To all visitors: Kalvos & Damian is now a historical site reflecting nonpop
from 1995-2005. No updates have been made since a special program in 2015.
Kalvos & Damian Logo

Chronicle of the NonPop Revolution


 
The Essay
Show #195
Musical Usury
David Gunn

Last week I was ordered into the local financial institution over on Usury Street to make some emergency fiduciary repairs on my despicably low-level account. The guard at the door, alert to my status as a bottom feeder in the banking food chain, twice gave me the once-over before permitting me access to the line which snaked around two corners before even entering the Fiscal Lobby. The other people in the line never made eye contact with me.
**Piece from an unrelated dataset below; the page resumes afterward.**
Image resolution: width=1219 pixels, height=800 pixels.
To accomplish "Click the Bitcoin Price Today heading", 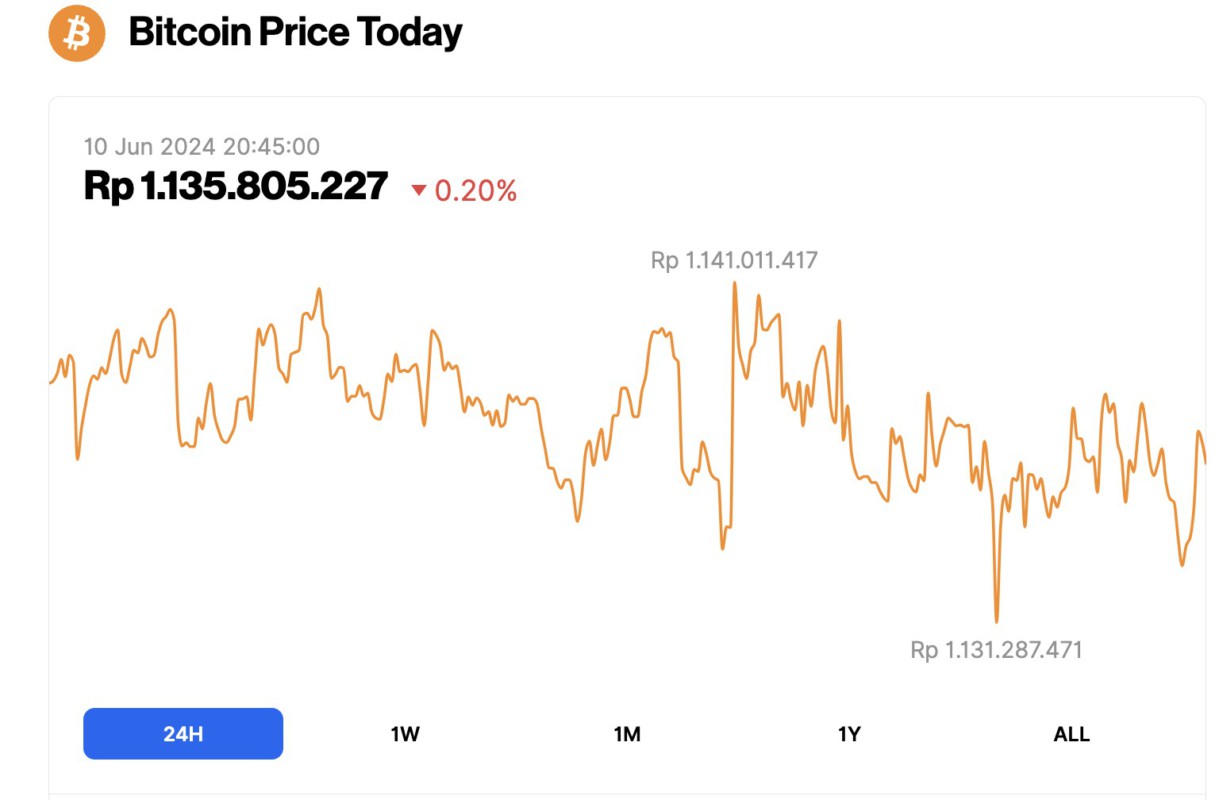I will click(295, 31).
They just stood there, absorbed in their own investment worlds, exuding affluence and solvency. One smartly dressed junior tycoon actually leaked bits of venture capital onto the lavishly waxed carpet, and didn't even bother to gather it back up. When the line inched forward, it was accompanied by the rustle of paper shekels and mazuma, a sound that inspired vaguely larcenous thoughts in me. For, I reasoned, a fraction of the pelf evaporating into the gilded recesses of this savings and laundry could resolve the grubstake dilemmas of me and scores of other lucre-challenged denizens of the music industry for the foreseeable future. A day passed before I reached the foyer where stern money waitresses stood reproachfully behind barred windows. From past experience, I knew they were keen to hold onto any legal tender, and downright zealous when it came to charging account penalties. I had briefly sunk into a pleasant plutocratic reverie in which I was a party line parvenu, when the repeated screeching of "Next!" brought me back to beanless reality. I approached the counter and was glared at by the Old Lady of Threadneedle Street herself. Incurious, aloof, judgmental, she seemed the perfect foil to my bid for a reasonable financial settlement. I was a blue plume of squalid egret smoke in her posh Beverly Hills perfumery, a karaoke credit risk in her Colonial Williamsburg Golconda. Her full sneer, however, strengthened my resolve, and I proceeded with the business at hand.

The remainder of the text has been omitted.